1. Introduction
The Φ5.03×8.3m overflow-type ball mill serves as a critical equipment in the daily grinding task of 4000 tons per day at Xinjiang Yakes Resources Co., Ltd. Frequent bolt fractures between the hollow shaft flanges and journal bushing connections have caused significant production disruptions, safety risks, and maintenance challenges. This study investigates the root causes of these failures and proposes actionable solutions to enhance operational reliability.
2. Key Findings
2.1 Failure Patterns
Bolt fractures occurred primarily at the root of the bolt head, near the nut, or mid-stem regions. These failures led to unplanned stoped, increased labor costs, and potential safety hazards from loose bolts striking personnel.
2.2 Contributing Factors
A comprehensive analysis identified eight primary causes (Table 1):
| Cause | Impact on Ball Mill Operation |
|---|---|
| Inadequate Bolt Pre-tension | Non-uniform stress distribution and loosening during operation. |
| Poor Maintenance Practices | Delayed tightening of loose bolts and use of substandard bolt materials. |
| Long-Term Shutdowns Without Protection | 筒体 deformation due to residual gravity, causing fatigue cracks. |
| Overloading | Excessive steel ball addition increased mechanical stress on bolts. |
| Abnormal Ball Charge Composition | Imbalanced steel-to-material ratio led to intensified impacts on bearings. |
| Bolt Quality Deficiencies | Low-grade materials (e.g., A3 steel) and improper heat treatment resulted in microcracks. |
| Manufacturing Tolerances | Misalignment of flange mating surfaces and loose hinge bolts caused radial shear forces. |
| Structural Design Flaws | Insufficient clearance between lining plate and journal bushings allowed steel ball impacts to propagate. |
3. Mitigation Strategies
3.1 Standardized Maintenance Protocols
- Torque Control: Use a torque wrench to apply stepwise, diagonal tightening of bolts, followed by re-tightening after 48 hours of operation.

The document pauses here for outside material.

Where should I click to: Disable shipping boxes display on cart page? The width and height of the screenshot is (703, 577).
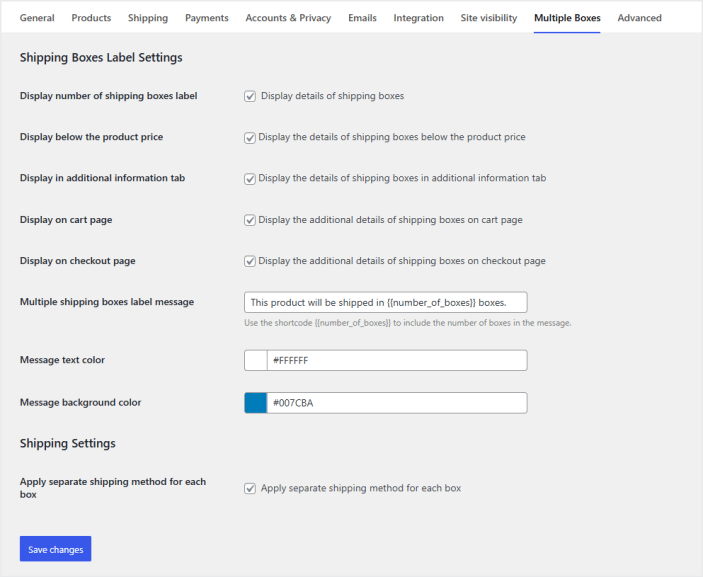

- Regular Inspections: Implement hourly checks during initial operation, transitioning to weekly checks after stabilization.
3.2 Structural Modifications
- Bolt Material Upgrades: Replace A3 steel bolts with 12.9-grade alloy steel to improve fatigue resistance.
- Flange Surface Preparation: Ensure mating flanges are clean and free of debris before tightening.
3.3 Operational Adjustments
- Ball Charge Optimization: Maintain a 34% filling rate (within the recommended 30–35% range) to balance impact forces.
- Avoid Overloading: Strictly adhere to the designed feed rate to prevent excessive mechanical stress.
3.4 Mechanical Design Enhancements
- Lining Plate Retrofitting: Extend the length of the mushroom-shaped lining plate near the hollow shaft by 100mm (outlet end) and 30mm (inlet end) to redirect steel ball trajectories.
- Hinge Bolt Reinforcement: Improve the precision of hinge hole tolerances to reduce radial movement and shear stresses.
4. Validation and Results
After implementing the retrofitting measures:
- Outlet End: No bolt fractures occurred over 12 months of operation.
- Inlet End: Fracture frequency reduced by **75%** after extending lining plate by 30mm.
A comparative analysis confirmed that the mushroom-shaped lining plate design effectively absorbed冲击 energy, while the 12.9-grade bolts demonstrated superior fatigue life (Table 2).
| Parameter | Pre-Retrofit | Post-Retrofit |
|---|---|---|
| Bolt Failure Rate | 3.2/week | 0.1/week |
| Maintenance Downtime | 15 hours/month | 2 hours/month |
| Energy Consumption | Stable | Slight reduction |
5. Conclusion
This study highlights the critical role of multifaceted interventions in addressing bolt failures in ball mills. By combining advanced materials, precision engineering, and operational best practices, companies can achieve durable and efficient grinding operations. Future work should focus on real-time monitoring systems to detect early signs of bolt loosening or fatigue.